An eyelid holder is inserted to prevent blinking while the drops eliminate the reflex to blink. With LASIK, the epithelial layer is left intact, allowing for not only faster visual recovery but improved comfort and safety.

IntraLase

The IntraLase Method is a 100% blade-free approach to corneal flap creation; the critical first step in the LASIK procedure. This creation of the corneal flap prepares the eye for the second step of the LASIK procedure, when another laser, known as an excimer laser, is used on the inner cornea to correct vision.

Unlike other procedures, the IntraLase Method creates the corneal flap by applying tiny, rapid pulses of laser light; not a metal blade or microkeratome. Each pulse of light passes through the top layers of your cornea and forms a microscopic bubble at a specific depth and position within your eye that is determined by the doctor. As the IntraLase laser moves back and forth across your eye, a uniform layer of bubbles forms just below the corneal surface. Your doctor creates your corneal flap by gently separating the tissue where these bubbles have formed.

IntraLase – Method

Because of the unique way in which the IntraLase Method creates a precisely positioned layer of bubbles just beneath the surface of your eye, it creates a smooth, even surface after your flap is lifted. The corneal flap is then folded back so the doctor can perform the second step of your LASIK treatment. Only your healthcare professional can determine if LASIK and the IntraLase Method or Microkeratome is right for you. As with all elective procedures, you should ask your doctor for a complete list of the risks and complications associated with LASIK and the IntraLase Method compared to the Microkeratome.

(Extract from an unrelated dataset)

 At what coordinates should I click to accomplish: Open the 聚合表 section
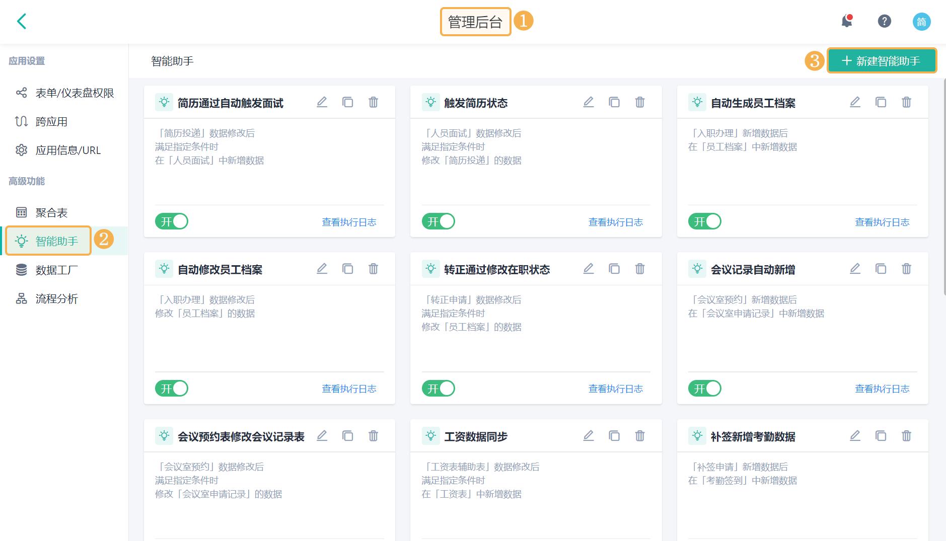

Sculpting the Cornea Under the Flap with a Laser

In the second step, a cool laser beam sculpts the curvature of the exposed corneal by evaporating tissue with extreme accuracy. The excimer laser is so precise that each pulse can remove 39 millionths of an inch of tissue in 12 billionths of a second.

The LASIK Procedure

Utilizing the accuracy and precision of the excimer laser, LASIK changes the shape of the cornea to improve the way light is focused or “refracted” by the eye.

After the tissue has been reshaped, the flap is replaced in its original position. Because of the cornea’s extraordinary natural bonding qualities, healing is rapid and does not require stitches. LASIK is performed as an outpatient procedure in the comfort and convenience of the excimer surgical suite.

The entire procedure takes less than 30 minutes and both eyes are done the same day. The procedure is performed using “eye drop” anesthesia. Some patients report a slight, post-operative discomfort that can usually be alleviated with medications. Patients are always amazed at the ease of both these procedures because of their speed and comfort. Most patients return to their normal activities within a day or two.

An Important Note from Dr. Thompson

See: Risks of refractive surgery. Remember surgery is surgery and all surgery has risks. This is not meant to discourage you but these are facts you should know if you plan to have surgery preformed. This office is extensively involved in refractive surgery and would be happy to meet with you and discuss your case. I have personally had refractive surgery. But, just because these risks were acceptable to me does not mean they will be acceptable to you. I strongly recommend you educate yourself prior to surgery and then consult a knowledgeable ophthalmologist to further guide you through the procedure and follow-up. Pre and post operative care is critical in maximizing your chance of a good outcome.

Our office policy is to educate our surgery patients well enough that they have realistic expectations and know the risks before they commit to the surgery, we believe in informed consent. Once the decision is made, it is our goal to get that person to the best surgeon for the amount of money they want to spend.